→ **Assignment**: In the entries that follow, which lines hold the string "settings"? List them.

→ **Available records**:
───
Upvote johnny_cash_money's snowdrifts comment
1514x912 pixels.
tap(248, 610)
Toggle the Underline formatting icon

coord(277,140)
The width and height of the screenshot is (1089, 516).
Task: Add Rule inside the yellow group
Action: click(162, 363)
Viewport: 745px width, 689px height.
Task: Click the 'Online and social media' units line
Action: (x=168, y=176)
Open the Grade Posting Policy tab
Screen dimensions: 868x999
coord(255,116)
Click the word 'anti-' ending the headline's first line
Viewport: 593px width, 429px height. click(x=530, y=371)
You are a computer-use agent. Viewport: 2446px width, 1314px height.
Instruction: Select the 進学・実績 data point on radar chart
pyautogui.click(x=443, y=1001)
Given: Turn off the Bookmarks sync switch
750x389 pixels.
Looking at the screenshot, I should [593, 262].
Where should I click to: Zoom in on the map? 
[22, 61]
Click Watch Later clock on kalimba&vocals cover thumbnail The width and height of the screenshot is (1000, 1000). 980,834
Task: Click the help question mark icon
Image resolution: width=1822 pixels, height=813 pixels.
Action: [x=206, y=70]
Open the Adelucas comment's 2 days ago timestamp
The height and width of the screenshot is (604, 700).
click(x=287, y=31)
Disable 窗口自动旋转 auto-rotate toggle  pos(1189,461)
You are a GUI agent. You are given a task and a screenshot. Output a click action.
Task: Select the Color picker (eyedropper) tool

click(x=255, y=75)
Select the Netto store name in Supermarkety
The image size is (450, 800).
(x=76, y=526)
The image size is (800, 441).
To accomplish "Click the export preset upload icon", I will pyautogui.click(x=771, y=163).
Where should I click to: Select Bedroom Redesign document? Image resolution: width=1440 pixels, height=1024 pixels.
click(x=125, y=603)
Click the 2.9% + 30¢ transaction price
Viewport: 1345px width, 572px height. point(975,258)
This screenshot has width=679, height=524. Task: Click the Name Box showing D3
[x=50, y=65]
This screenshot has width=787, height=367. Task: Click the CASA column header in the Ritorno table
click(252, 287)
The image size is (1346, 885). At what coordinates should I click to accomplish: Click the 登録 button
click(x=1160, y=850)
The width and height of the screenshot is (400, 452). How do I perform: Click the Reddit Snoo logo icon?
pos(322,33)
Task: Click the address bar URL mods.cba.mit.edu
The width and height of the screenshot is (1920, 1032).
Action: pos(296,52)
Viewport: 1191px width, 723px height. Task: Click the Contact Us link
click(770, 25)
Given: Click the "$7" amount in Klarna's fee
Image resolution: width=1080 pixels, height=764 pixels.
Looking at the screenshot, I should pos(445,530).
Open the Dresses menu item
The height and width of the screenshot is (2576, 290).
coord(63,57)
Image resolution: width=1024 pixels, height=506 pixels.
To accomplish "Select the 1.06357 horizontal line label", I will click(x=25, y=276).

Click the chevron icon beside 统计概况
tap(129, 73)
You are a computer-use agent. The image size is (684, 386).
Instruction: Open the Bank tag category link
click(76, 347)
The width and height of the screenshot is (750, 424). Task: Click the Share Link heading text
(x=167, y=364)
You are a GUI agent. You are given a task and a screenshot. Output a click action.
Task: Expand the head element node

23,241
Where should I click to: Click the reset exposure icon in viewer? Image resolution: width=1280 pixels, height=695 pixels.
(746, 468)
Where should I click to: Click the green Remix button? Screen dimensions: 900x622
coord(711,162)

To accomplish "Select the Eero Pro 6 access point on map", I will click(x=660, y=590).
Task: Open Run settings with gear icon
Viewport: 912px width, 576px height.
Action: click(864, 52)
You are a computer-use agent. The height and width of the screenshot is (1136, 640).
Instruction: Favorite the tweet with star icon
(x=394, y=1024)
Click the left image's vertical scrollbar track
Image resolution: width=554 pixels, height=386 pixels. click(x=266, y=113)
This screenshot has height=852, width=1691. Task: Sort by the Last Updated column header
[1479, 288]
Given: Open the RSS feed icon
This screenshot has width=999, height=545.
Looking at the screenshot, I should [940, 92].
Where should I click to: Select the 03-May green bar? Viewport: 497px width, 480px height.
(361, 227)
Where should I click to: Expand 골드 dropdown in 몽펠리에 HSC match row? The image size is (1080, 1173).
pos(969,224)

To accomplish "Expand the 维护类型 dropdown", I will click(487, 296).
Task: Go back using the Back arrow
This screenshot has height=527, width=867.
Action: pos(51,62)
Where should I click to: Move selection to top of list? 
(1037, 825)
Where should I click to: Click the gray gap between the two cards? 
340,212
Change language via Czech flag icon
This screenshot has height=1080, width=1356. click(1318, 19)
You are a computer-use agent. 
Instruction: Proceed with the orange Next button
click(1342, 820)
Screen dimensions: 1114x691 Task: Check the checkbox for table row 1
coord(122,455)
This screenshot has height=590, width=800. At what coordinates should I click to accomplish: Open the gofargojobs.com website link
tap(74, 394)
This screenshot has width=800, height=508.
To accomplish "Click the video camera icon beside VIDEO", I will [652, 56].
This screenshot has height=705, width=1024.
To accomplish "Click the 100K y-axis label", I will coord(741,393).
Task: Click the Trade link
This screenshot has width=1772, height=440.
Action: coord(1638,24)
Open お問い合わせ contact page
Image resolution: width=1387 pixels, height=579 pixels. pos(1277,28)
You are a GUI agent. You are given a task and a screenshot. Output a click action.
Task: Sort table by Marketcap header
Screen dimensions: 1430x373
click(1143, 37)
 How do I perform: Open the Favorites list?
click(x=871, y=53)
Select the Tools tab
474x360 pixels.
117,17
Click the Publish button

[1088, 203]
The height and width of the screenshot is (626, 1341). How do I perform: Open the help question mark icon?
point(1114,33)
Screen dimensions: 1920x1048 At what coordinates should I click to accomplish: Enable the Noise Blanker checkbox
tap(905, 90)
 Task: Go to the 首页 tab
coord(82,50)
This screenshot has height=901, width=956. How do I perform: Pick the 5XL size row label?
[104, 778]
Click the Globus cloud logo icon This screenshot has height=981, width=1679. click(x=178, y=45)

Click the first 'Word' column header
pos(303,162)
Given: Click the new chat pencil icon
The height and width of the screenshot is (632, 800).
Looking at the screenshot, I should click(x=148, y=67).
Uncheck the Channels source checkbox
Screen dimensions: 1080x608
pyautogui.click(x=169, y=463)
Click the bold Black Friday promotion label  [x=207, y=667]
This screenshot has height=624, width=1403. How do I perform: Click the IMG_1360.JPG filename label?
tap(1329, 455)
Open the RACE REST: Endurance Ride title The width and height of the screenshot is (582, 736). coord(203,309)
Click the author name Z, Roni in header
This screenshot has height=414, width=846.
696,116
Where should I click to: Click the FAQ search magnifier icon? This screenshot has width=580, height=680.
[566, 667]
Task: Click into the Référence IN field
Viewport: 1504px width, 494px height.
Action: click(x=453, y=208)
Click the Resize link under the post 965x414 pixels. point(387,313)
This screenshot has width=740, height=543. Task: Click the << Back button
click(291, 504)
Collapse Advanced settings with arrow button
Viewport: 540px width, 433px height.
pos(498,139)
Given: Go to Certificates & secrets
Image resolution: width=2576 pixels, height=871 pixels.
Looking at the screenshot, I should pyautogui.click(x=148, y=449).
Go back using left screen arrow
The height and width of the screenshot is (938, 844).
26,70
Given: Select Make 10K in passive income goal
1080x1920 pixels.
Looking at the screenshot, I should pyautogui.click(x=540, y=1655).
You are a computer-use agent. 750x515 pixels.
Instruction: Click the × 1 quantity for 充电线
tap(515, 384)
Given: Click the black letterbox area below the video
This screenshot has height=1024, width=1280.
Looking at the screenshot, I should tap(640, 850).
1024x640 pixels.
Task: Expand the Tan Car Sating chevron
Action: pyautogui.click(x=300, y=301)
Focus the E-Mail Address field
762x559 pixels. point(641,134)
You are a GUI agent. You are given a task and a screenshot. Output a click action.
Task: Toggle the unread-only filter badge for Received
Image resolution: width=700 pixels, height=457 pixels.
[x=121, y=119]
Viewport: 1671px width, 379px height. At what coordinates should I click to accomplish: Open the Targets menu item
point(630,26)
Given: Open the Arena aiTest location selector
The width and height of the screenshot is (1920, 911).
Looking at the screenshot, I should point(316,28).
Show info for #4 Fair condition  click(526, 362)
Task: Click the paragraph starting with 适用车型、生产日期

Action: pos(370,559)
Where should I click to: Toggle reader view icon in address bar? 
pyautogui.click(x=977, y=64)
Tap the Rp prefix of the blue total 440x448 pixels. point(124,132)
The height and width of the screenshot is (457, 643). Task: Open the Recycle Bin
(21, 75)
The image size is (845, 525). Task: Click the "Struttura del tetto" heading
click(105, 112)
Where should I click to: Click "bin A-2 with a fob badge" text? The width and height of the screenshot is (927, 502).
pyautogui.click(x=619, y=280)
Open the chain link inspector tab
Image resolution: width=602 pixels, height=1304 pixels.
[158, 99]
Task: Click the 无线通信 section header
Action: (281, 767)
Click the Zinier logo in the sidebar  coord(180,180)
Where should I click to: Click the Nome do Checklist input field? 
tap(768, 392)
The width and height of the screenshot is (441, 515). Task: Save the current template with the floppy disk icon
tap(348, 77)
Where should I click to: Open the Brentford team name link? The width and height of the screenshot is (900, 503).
───
→ **Response to this exercise**:
Task: Open Run settings with gear icon
Collapse Advanced settings with arrow button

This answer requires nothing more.